LANDLORD/TENANT; GUARANTY: A guaranty of a commercial lease applies only to the obligations incurred by the tenant during the term of the lease, not to obligations incurred by the tenant during a holdover month-to-month tenancy after the lease term expires. Trolley Square Associates v. Nielson, 886 P.2d 61 (Utah App. 1994). Two guarantors executed a guaranty of a commercial lease, which stated that each guarantor "unconditionally guarantees the full performance of each and all of the terms, covenants and conditions of said lease to be kept and performed by said tenant, including the payment of all rentals and other charges to accrue thereunder." The Court held that this language was an agreement to guarantee the obligations under the lease during its term, but did not apply to charges that arise after its expiration. The Court found that this month-to-month holdover tenancy was not a tenancy under the lease even though the lease agreement did have a provision setting the rental rate in the event of a month-to-month holdover tenancy.

Note that the lease also provided that the guarantee remained in effect: ". . . notwithstanding any extension, modification, or alterations of said Lease entered into by and between the parties ... and no extension, modification, alteration or assignment of the above referred to Lease shall in any manner release or discharge the undersigned.... (emphasis added).

The court, citing C.J.S., ruled that this language did not apply to the holdover because it technically was an event occurring after the termination of the lease, even though the lease provided for the rental amount to be applied.

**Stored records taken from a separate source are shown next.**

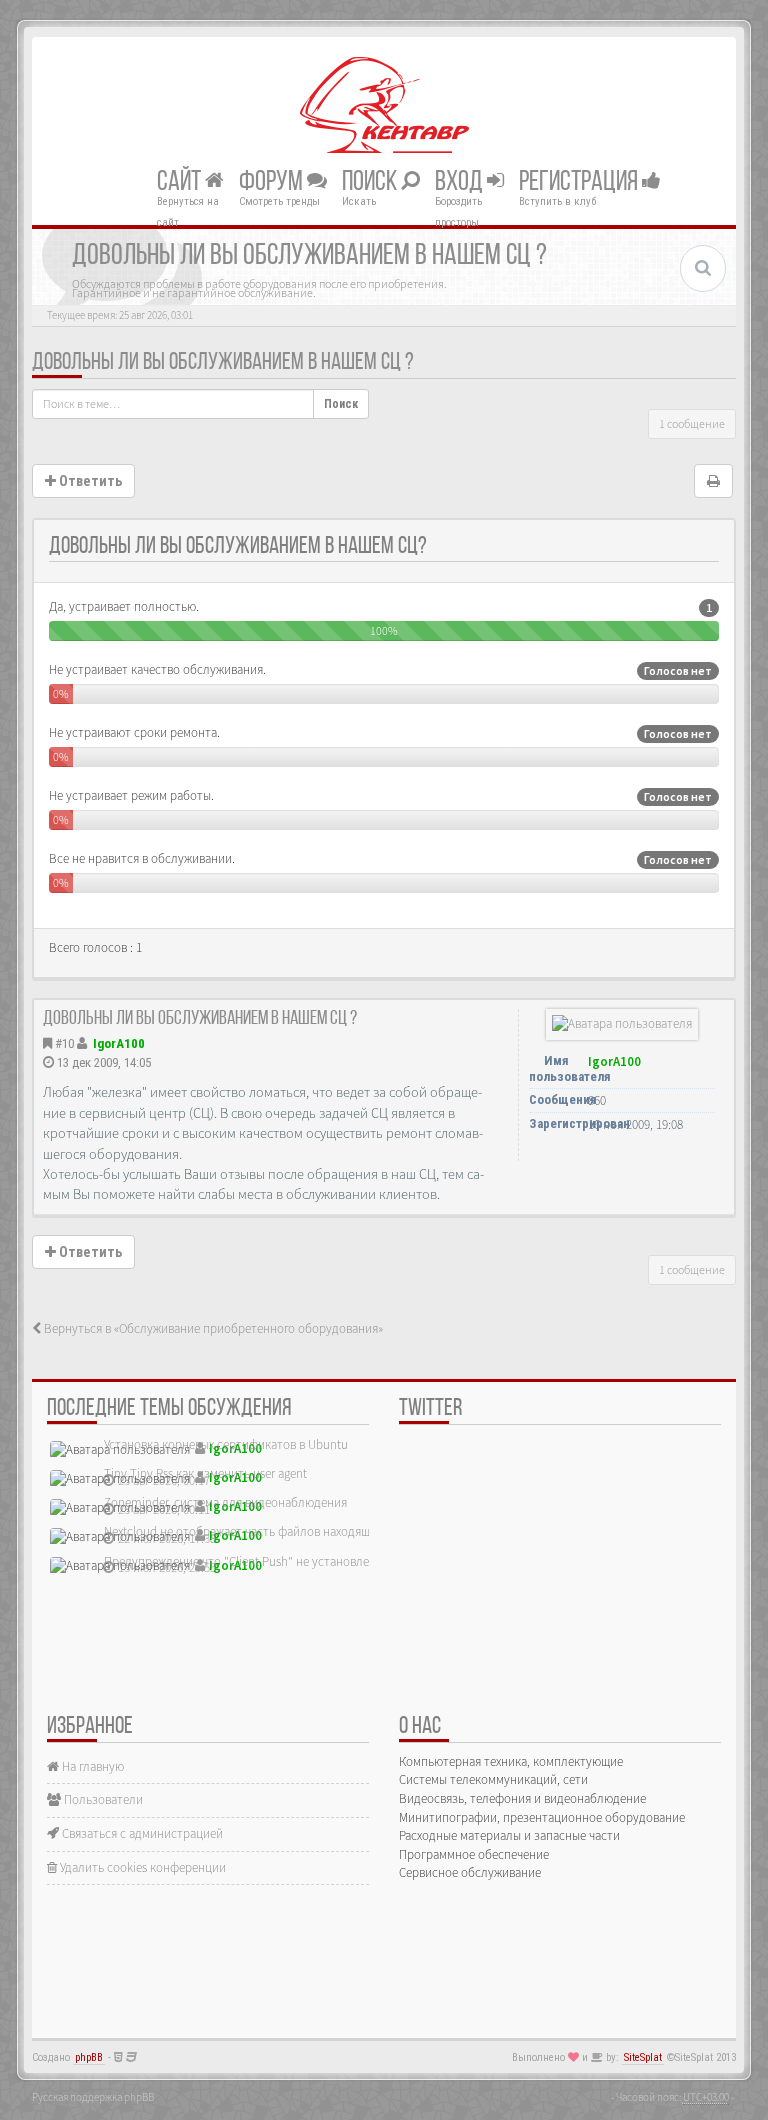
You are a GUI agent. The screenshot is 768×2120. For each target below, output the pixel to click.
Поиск (371, 182)
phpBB (89, 2057)
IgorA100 (119, 1043)
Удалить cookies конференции (141, 1867)
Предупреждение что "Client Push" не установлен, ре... (254, 1561)
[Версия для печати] (713, 481)
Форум (273, 182)
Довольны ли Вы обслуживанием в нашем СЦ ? (223, 363)
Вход (461, 182)
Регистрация (580, 182)
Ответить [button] (89, 481)
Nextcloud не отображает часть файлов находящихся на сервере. (282, 1531)
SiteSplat (643, 2057)
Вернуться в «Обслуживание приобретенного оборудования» (212, 1328)
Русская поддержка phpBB (93, 2097)
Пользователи (102, 1799)
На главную (91, 1766)
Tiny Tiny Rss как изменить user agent (205, 1473)
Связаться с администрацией (141, 1833)
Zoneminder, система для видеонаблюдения (225, 1502)
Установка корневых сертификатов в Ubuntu (226, 1444)
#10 (64, 1043)
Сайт (181, 182)
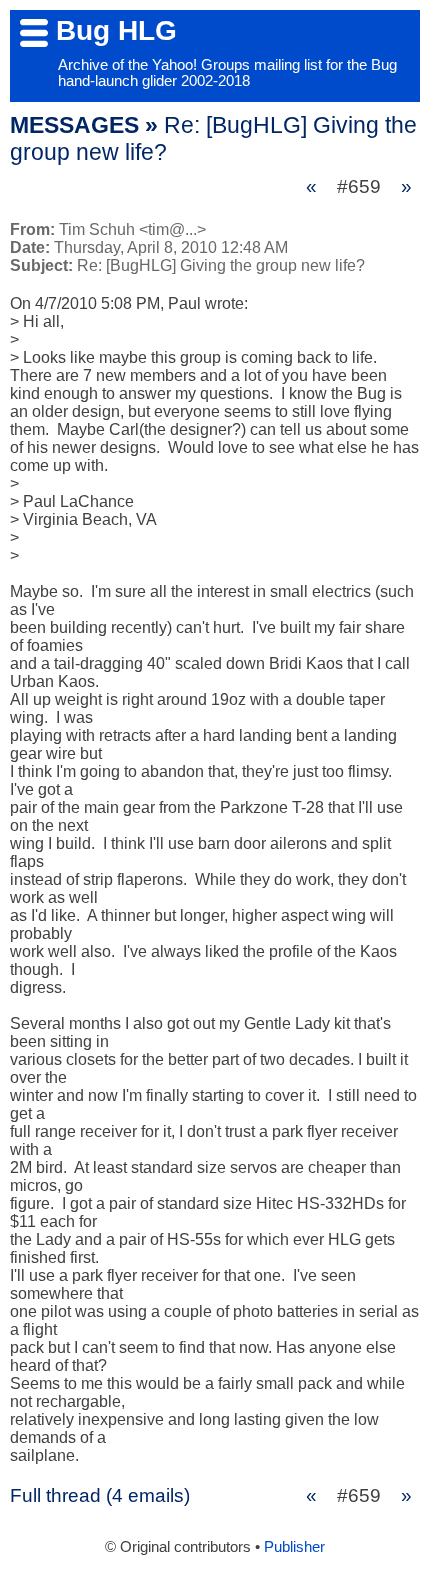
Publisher (294, 1547)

Drafting Tip: The court's interpretation was not one of policy, but strictly a somewhat conservative reading of the guarantee. The parties could have provided that the guaranty applied to holdovers, and undoubtedly that was their intent. Why would they provide that the guaranty covered extensions and renewals and not intend also that it covered holdovers? Notwithstanding the probable intent of the parties, the court requires more written confirmation in order to impose a guarantee. The court is just putting the onus on the landlord's attorney to recognize (and close) all the loopholes. Landlord's lawyers - that's why they pay you the big bucks.